Report every line below that has the string "agent" in it.

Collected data
■ ■ ■ ■ ■ ■ ■

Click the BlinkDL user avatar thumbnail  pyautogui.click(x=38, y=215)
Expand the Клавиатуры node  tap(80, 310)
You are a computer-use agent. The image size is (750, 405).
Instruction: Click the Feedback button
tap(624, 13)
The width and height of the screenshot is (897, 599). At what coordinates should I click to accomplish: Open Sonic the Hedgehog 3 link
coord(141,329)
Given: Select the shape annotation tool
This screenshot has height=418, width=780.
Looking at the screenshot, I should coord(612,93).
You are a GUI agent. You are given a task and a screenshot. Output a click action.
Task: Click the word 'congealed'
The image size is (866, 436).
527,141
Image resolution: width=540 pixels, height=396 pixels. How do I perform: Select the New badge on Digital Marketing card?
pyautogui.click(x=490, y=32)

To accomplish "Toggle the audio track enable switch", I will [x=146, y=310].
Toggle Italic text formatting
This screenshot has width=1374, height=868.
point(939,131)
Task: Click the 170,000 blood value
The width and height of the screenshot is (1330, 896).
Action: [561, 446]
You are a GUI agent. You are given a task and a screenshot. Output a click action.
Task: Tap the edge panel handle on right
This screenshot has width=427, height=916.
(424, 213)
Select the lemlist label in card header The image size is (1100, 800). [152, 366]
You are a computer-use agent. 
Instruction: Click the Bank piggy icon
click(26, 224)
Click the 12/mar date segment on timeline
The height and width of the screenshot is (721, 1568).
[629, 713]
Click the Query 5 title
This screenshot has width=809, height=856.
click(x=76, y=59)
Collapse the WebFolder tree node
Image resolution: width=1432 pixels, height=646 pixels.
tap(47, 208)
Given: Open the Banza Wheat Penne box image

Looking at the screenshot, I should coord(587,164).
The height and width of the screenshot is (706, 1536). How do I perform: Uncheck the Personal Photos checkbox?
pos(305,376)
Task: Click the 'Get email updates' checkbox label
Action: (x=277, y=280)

■ ■ ■ ■ ■ ■ ■

**RESULT FOR THIS TASK:**
You are a computer-use agent. The image size is (750, 405).
You are a GUI agent. You are given a task and a screenshot. Output a click action.
You are a GUI agent. You are given a task and a screenshot. Output a click action.
You are a computer-use agent. 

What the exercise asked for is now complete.